LNG is almost out of the summer from hell, but Fall and Winter exports still face uncertainty. Downside risks include European gas storage levels well above 5-year storage levels and the ever-present risks of COVID resurgences throughout key export markets in Europe and Northeast Asia. On the other hand, some factors could support exports. Rising gas storage levels in the United States (particularly along the Gulf Coast) could continue to weigh on Henry Hub prices and support netbacks for LNG exporters. Furthermore, if Europe and Asia can continue to tame the virus then LNG/natural gas consumption could actually witness year-over-year increases. On balance, netbacks appear to be strengthening for LNG exporters in the Fall/Winter months, but COVID ensures that risks are tilted to the downside.

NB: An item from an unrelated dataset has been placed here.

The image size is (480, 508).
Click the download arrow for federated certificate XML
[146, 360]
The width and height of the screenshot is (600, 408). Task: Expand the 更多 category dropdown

There’s increasing skepticism that any U.S. (or even perhaps North American) projects will take FID in the 2020s. Golden Pass’s announcement that it would raise capacity from 15.6 MTPA to 18.1 MTPA has only added to the difficulties confronting U.S. and even North American LNG projects. We do not expect any U.S. projects to take FID this year (and perhaps in 2021 or longer). Sempra’s Costa Azul project (on Mexico’s west coast) is facing permitting difficulties with the Mexican government. It’s noteworthy that Sempra has said it will take FID only after receiving approval from the Mexican government, suggesting that it regards regulatory hurdles as a significant barrier.

While there has been essentially no forward momentum on most LNG projects, some have fallen by the wayside. Magnolia LNG was sold for $2.25 million USD – a pittance, suggesting that the buyers valued it only for its real estate. But the news hasn’t been all negative. Warren Buffet’s Berkshire Hathaway Energy bought Dominion Energy’s natural gas transmission and storage business, along with a 25% stake in Cove Point LNG.

Berkshire Hathaway’s foray into LNG could augur something we’re beginning to see in the Permian: the consolidation of the sector into larger, more liquid giants. A complicating factor in the LNG space, however, is that some of the largest players have highly international and diversified plays, limiting their investment into any one region. Qatar Petroleum, in particular, is unlikely to expand beyond its investment in Golden Pass. The possible entry of private equity into the LNG space is a trend worth watching carefully.

What’s going to happen with the U.S. – China trade deal and will LNG be a part of it? The U.S. and China inked a Phase I trade deal where China promised to buy $200 billion worth of U.S. goods and services over two years. The Chinese side appears highly unlikely to fulfill this commitment amid the pandemic and growing bilateral political and military tensions. It’s possible (but perhaps not likely) that Chinese buyers will buy spot LNG cargoes from U.S. exporters in order to maintain the deal. A few factors limit this probability, however. First, U.S. – China political tensions are more likely to rise than abate. Second, Chinese LNG markets are already highly saturated. Third, China has delayed at least five new LNG regasification terminals in China and two terminal expansion projects to 2021. Fourth, the PRC is embarking on gas-to-coal (not a typo) fuel switching. Finally, if China wanted to buy U.S. LNG, why didn’t it ink short-term contracts at (what appears to be) the bottom of the market, when offtakers were cancelling cargoes right and left in the early summer? Some in the market think that Chinese offtakers could support U.S. LNG exporters later this year. We are skeptical.

As we said even before the pandemic, this summer was always going to be brutal for U.S. LNG exporters. Fall and Winter offer some hope for LNG exports, but substantial risks remain. Domestic and international COVID developments will continue to drive energy and LNG outcomes.